Say you have an asphalt shingle roof with a maximum lifespan of about 20 years. Let’s say it cost $8,000 to install this roof in 2014, and our homeowners have done regular maintenance and cleaning to ensure that they can expect their roof to last until 2034. However, a tornado passes through in 2024, and the roof is damaged badly enough to need a complete replacement. With depreciation, the insurance adjuster determines the current value of the roof is $4,000. The homeowners get a quote for $12,000 to replace the roof from a contractor, and they have a $500 deductible on their policy.

Under an ACV policy, the homeowners could expect to receive $3,500 (the ACV minus the deductible). If they have RCV coverage with recoverable depreciation, they would receive an initial payment of $4,000 once the claim is approved, followed by an additional $7,500 once they prove they have replaced the roof for a total of $11,500 (RCV minus the deductible) all together.

How To Claim Your Recoverable Depreciation Balance

To collect the recoverable depreciation amount, an insured must submit documentation to their insurer demonstrating that the damaged property has been repaired or replaced. Generally speaking, this would be a receipt showing that the work has been completed and paid for by the insured. The supplemental check is then issued after an insurer has already paid out on ACV benefits and the insured has used that money to do the repairs/replacement of the property.

How Do You Know if Depreciation Is Recoverable?

The exact answer varies depending on the terms of your policy. The most reliable way is to review your insurance policy for language regarding replacement cost value, actual cash value, and depreciation. You can also ask your insurance agent.
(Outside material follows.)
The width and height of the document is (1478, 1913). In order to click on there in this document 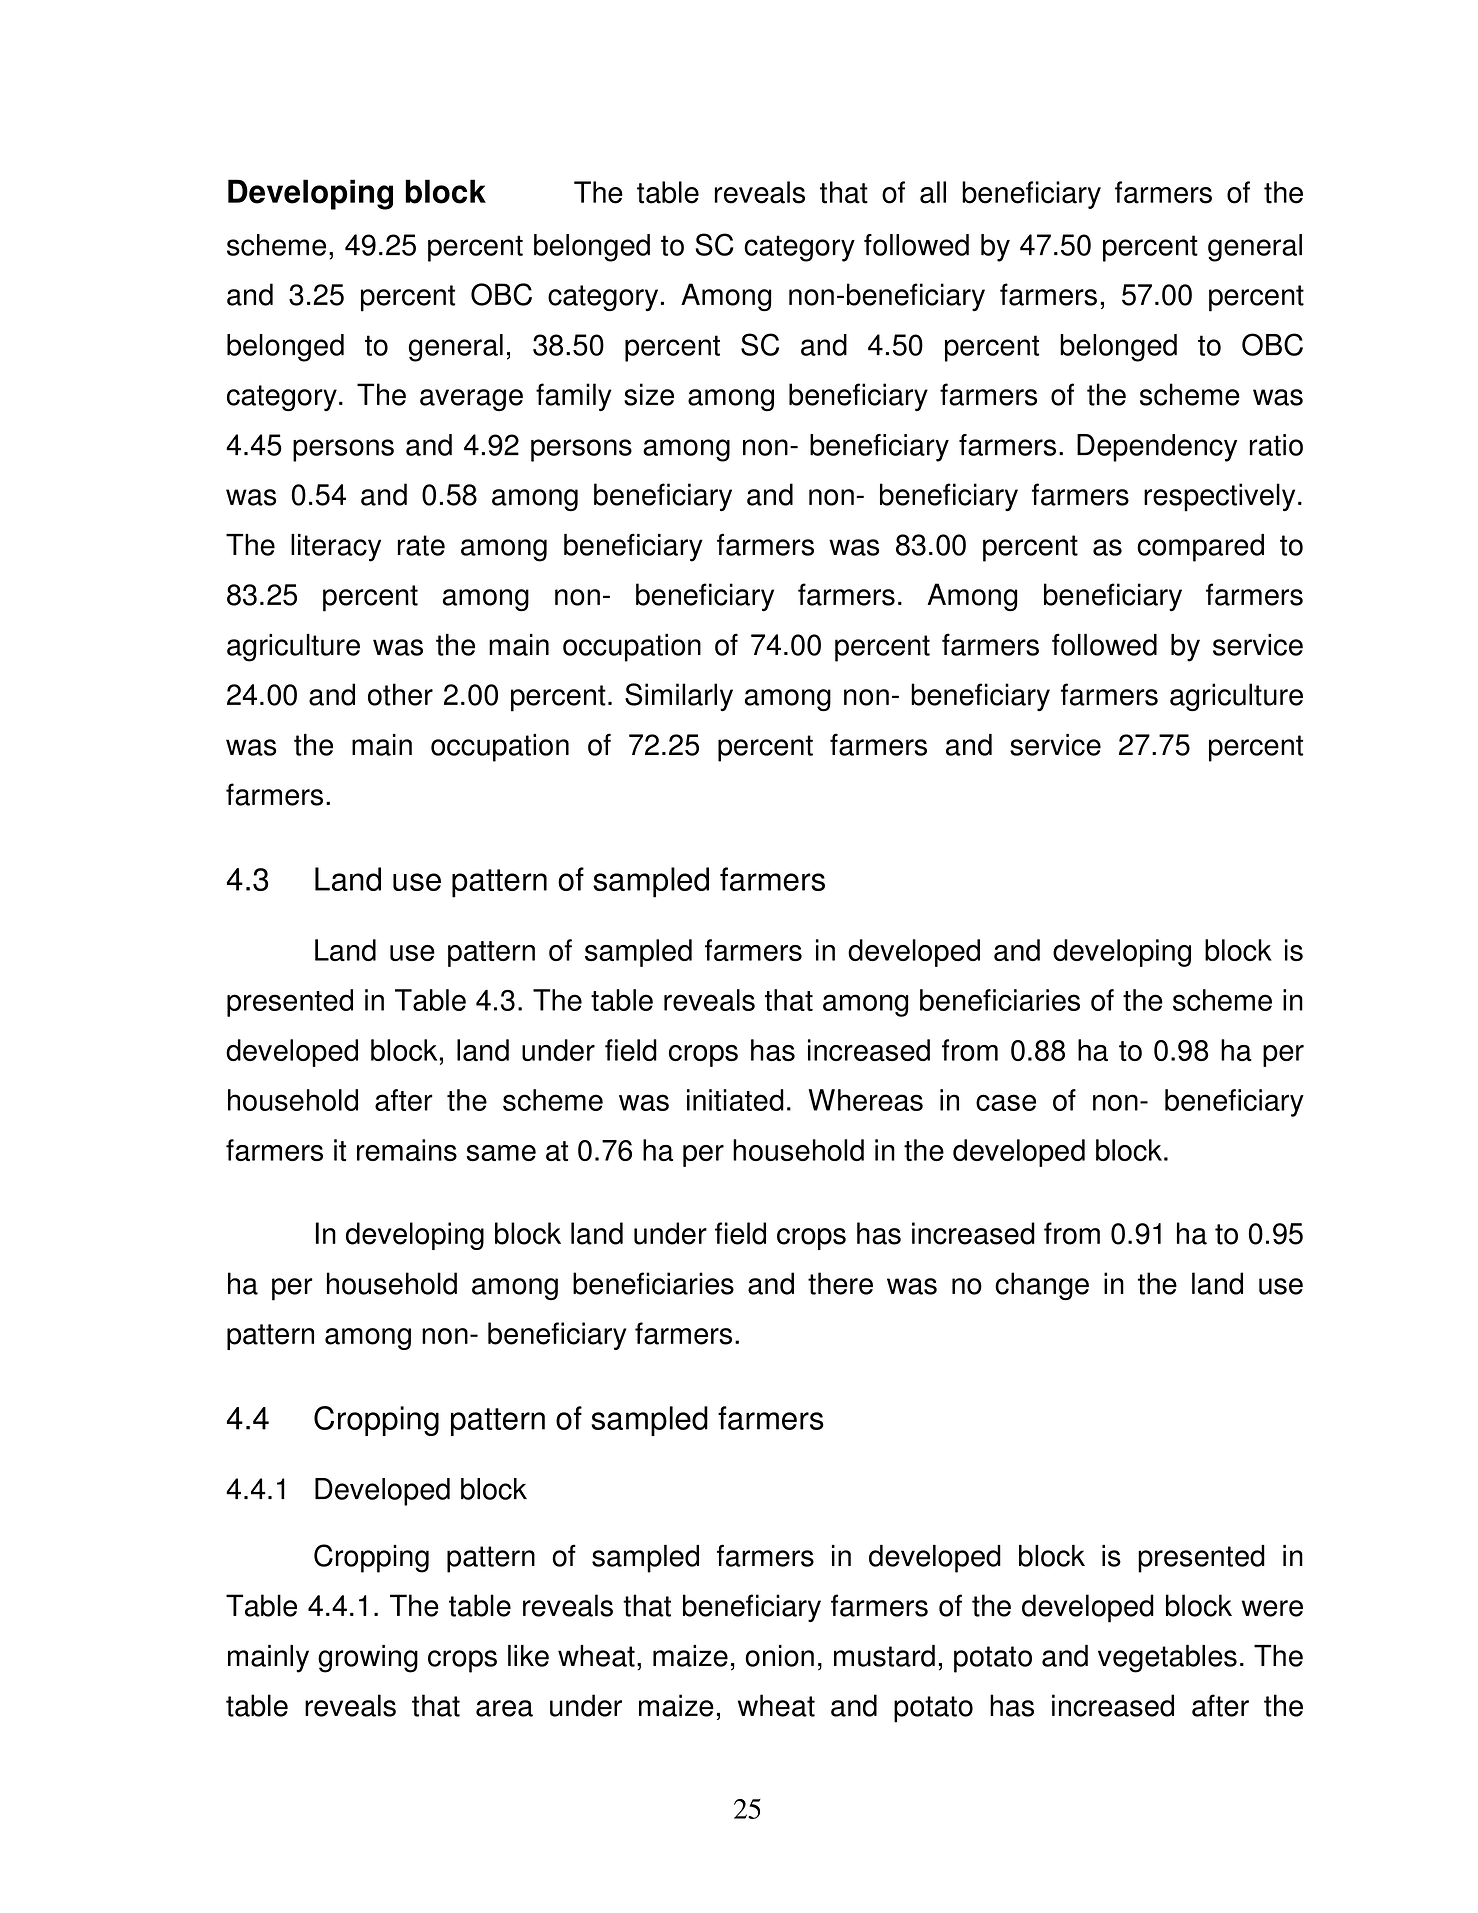, I will do `click(840, 1283)`.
Is There a Time Limit for Claiming Recoverable Depreciation?

Insurers frequently place a time limit on claiming recoverable depreciation. This is covered under the statute of limitations for your state as well as the terms of your policy and the type of claim you’re making. To ensure that you receive the full compensation due to you under your policy, make sure you file all necessary supporting documents within the time limits outlined in your policy, and comply as quickly as possible with reasonable requests for information from your insurance company.

How Long Does It Take to Receive a Recoverable Depreciation Payment?
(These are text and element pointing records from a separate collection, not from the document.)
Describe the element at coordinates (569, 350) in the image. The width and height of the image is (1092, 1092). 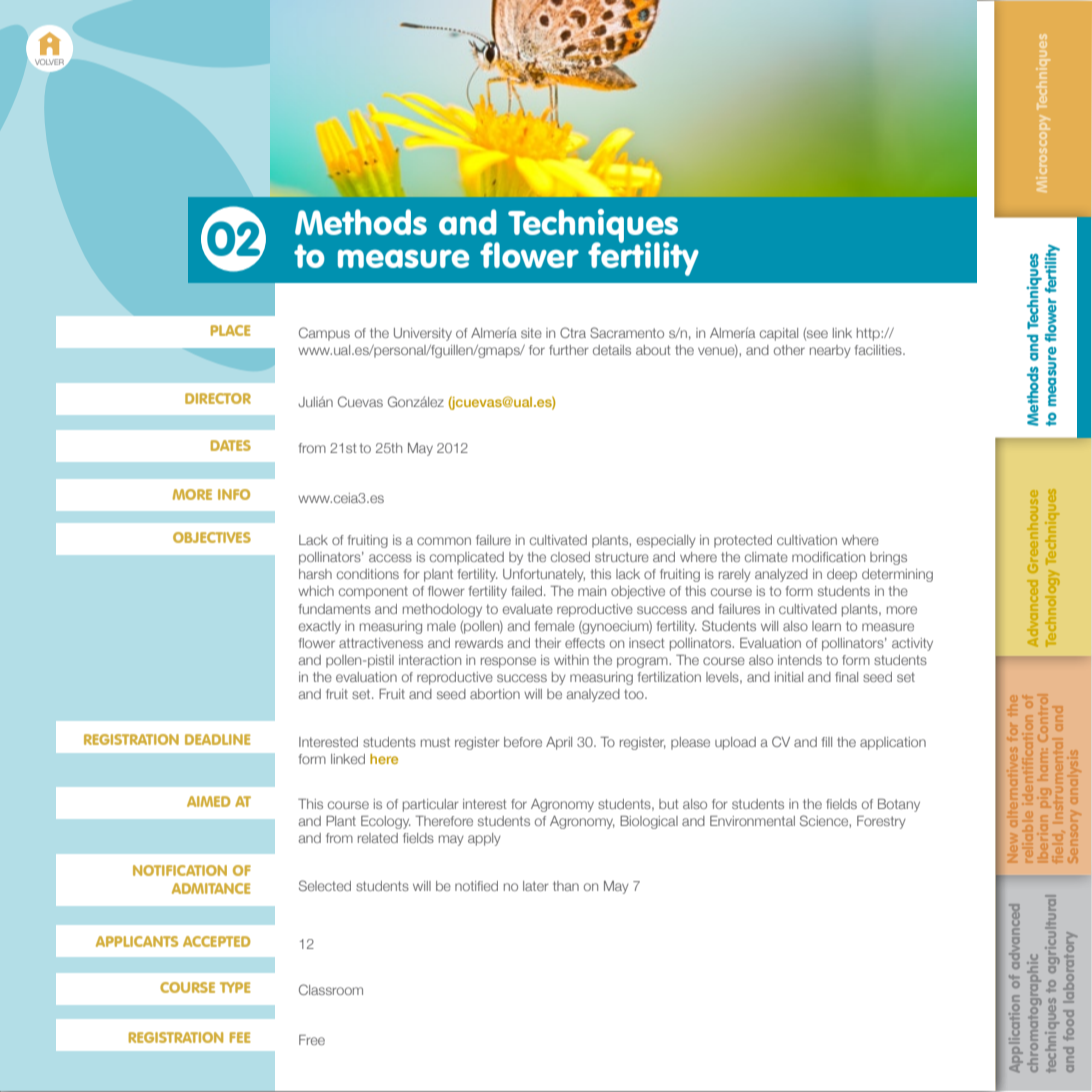
I see `further` at that location.
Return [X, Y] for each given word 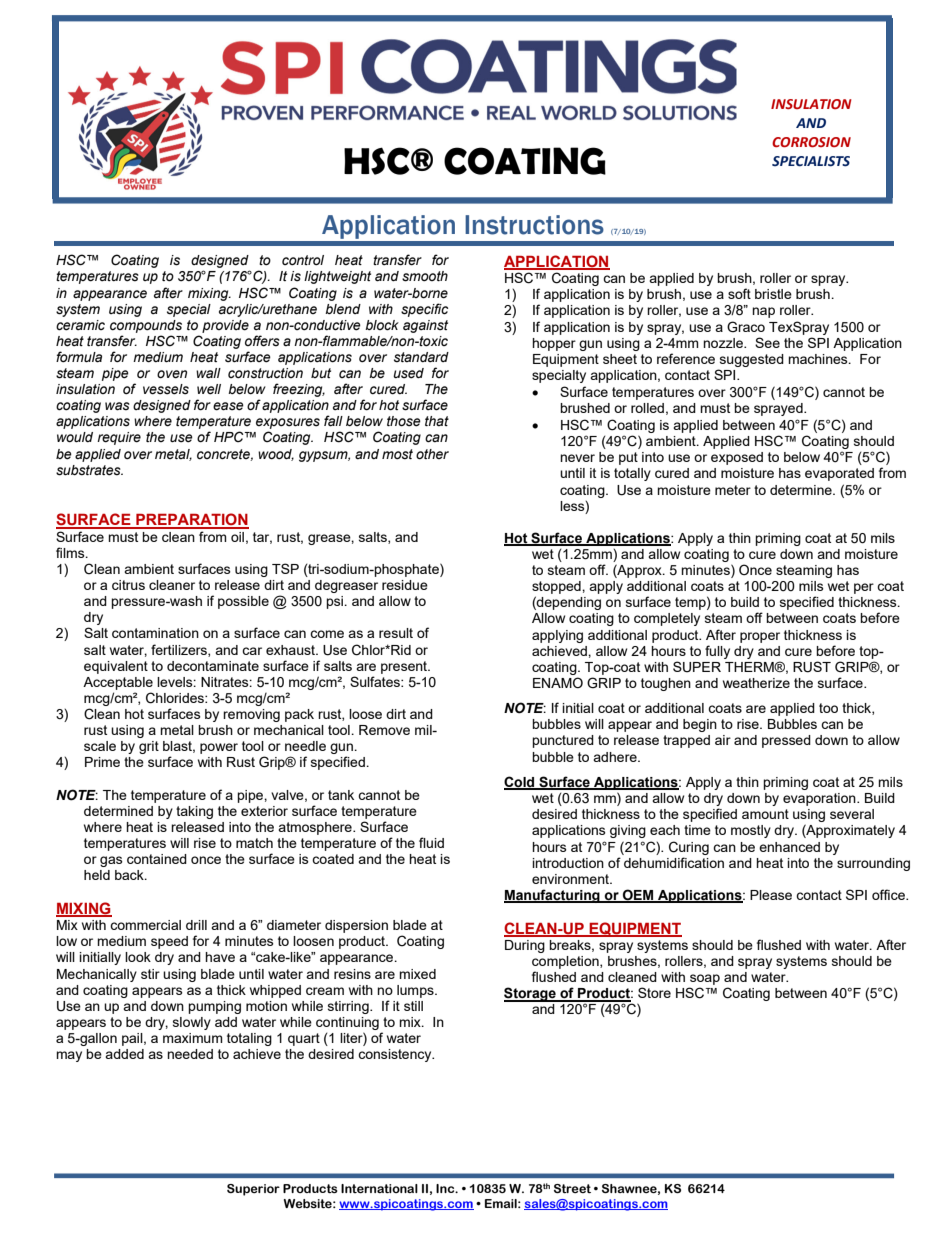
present [405, 667]
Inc [446, 1188]
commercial [145, 925]
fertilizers [180, 650]
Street [572, 1188]
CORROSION [811, 142]
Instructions [534, 225]
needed [190, 1054]
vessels [166, 389]
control [303, 260]
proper [760, 637]
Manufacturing [553, 896]
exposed [737, 458]
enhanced [789, 847]
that [437, 421]
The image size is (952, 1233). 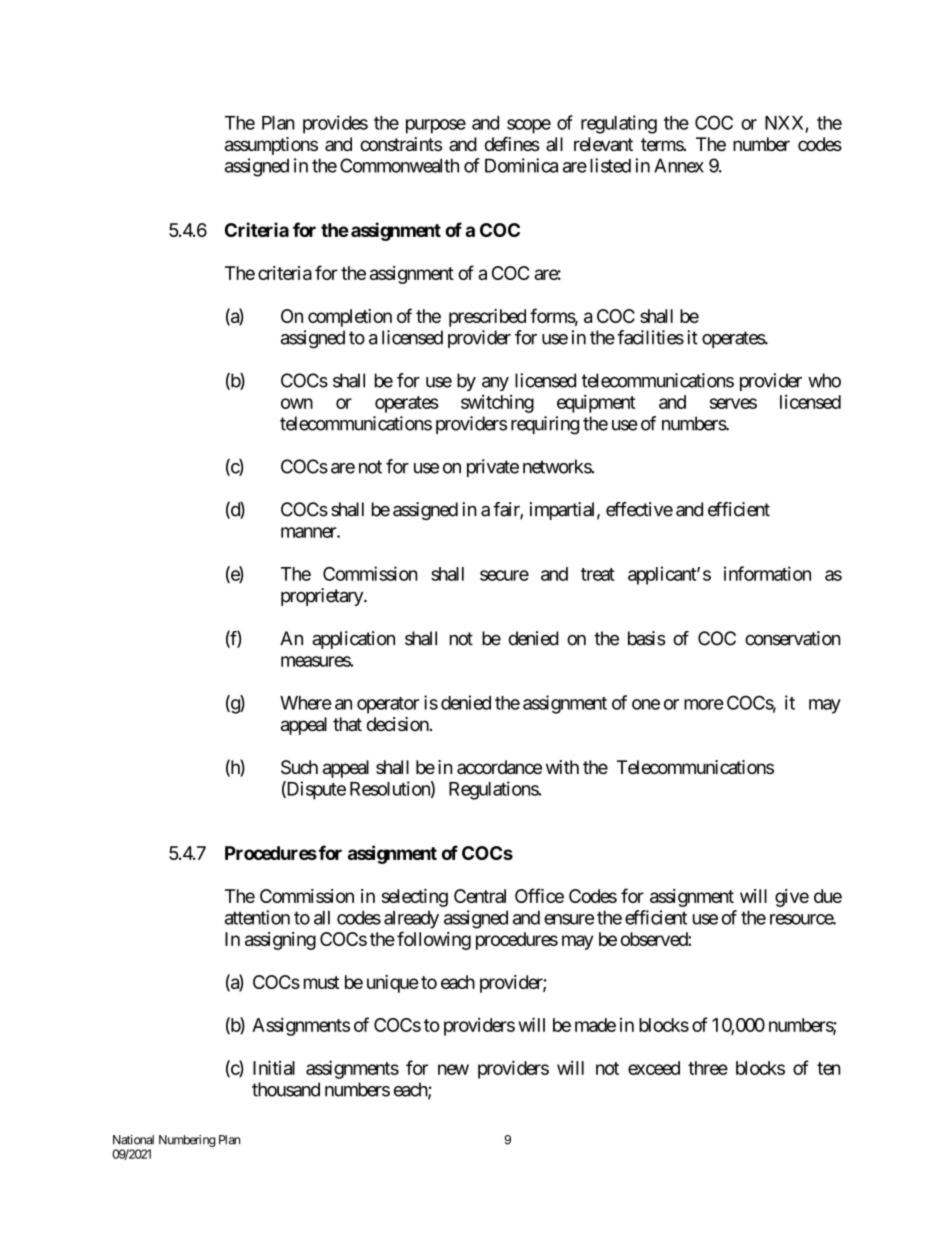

While the exact timeline varies, it can take weeks or even months depending on the complexity of your claim, your insurance company’s internal processing timelines, and how long it takes to collect and submit supporting documentation. Review your policy carefully for the exact details; many jurisdictions have guidelines for both policyholders and insurance companies to ensure timely resolution of claims.

Does the Contractor Receive the Recoverable Depreciation Check?

Sometimes the policyholder receives the recoverable depreciation check; other times it goes straight from the insurance company to the contractor that completed the work. For claims that arise under the dwelling portion of a homeowners claim, it is very common for an insurer to directly pay the contractor for any repairs done to the damaged property rather than paying the insured policyholder who actually filed the claim. However, some insurers pay the insured directly, and then the insured is responsible for ensuring that the contractor receives the payment for the work they have performed on the claim.

It’s always best practice to ask your insurance carrier for details on who gets paid what and when to avoid as many unwanted surprises as possible.

What Happens if the Cost of Repair or Replacement Is Less than the Recoverable Depreciation Amount?

You’ll likely receive the actual cost of repair or replacement. Insurance companies generally aim to cover the actual loss incurred by the policyholder. If the cost of restoring the damaged property is less than the amount you’re eligible to receive for depreciation, you won’t be overpaid.

What Happens if My Insurance Company Won’t Pay Recoverable Depreciation?

This might be because you only have an ACV rather than an RCV insurance policy. If you only have an ACV policy, then the insured is not entitled to recover RCV or recoverable depreciation benefits. If, however, your policy includes recoverable depreciation coverage, and your insurance company still won’t pay, it might be time to consult an experienced attorney for help.